Fuzzy Sapiens
Page 12
“Any kind of smuggling you can think of,” Khadra said. “Hot sunstones. Narcotics. Or Fuzzies.”
Rainsford and Sandra Glenn were approaching; Sandra carried Diamond, Pierrot and Columbine ran beside her, and Flora and Fauna were trundling the ball ahead of them. He wanted to talk to Rainsford about this. They needed more laws, to prohibit shipping Fuzzies off-planet; nobody’d thought of that possibility before. And talk to Grego; the Company controlled the only existing egress from the planet.
LYNNE ANDREWS STRAIGHTENED and removed the binocular loop and laid it down, blinking. The others, four men and two women in lab-smocks, were pushing aside the spotlights and magnifiers and cameras on their swinging arms and laying down instruments.
“That thing wouldn’t have lived thirty seconds, even if it hadn’t been premature,” one man said. “And it doesn’t add a thing to what we don’t know about Fuzzy embryology.” He was an embryologist, human-type, himself. “I have dissected over five hundred aborted fetuses and I never saw one in worse shape than that.”
“It was so tiny,” one of the women said. She was an obstetrician. “I can’t believe that that’s human six-months equivalent.”

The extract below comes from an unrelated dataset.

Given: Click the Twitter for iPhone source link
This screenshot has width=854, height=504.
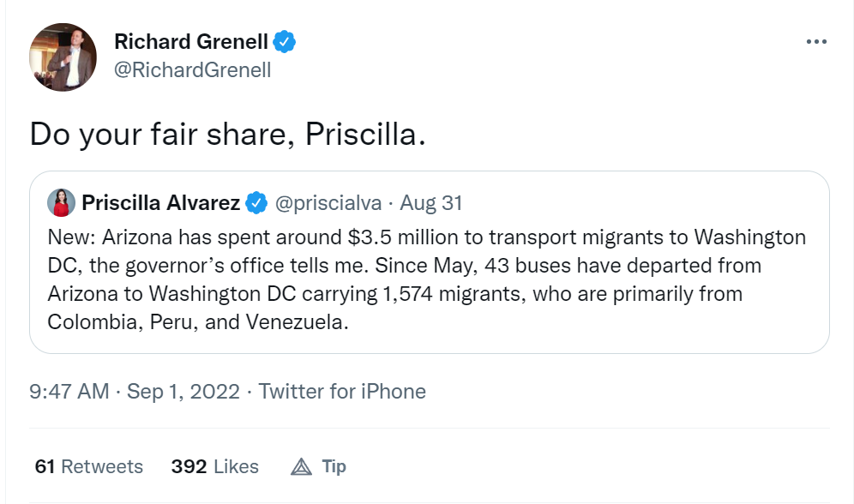Looking at the screenshot, I should [342, 392].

“Well, I can,” somebody else said. “I know what a young Fuzzy looks like; I spent a lot of time with Jack Holloway’s Baby Fuzzy, during the trial. And I don’t suppose a fertilized Fuzzy ovum is much different from one of ours. Between the two, there has to be a regular progressive development. I say this one is two-thirds developed. Misdeveloped, I should say.”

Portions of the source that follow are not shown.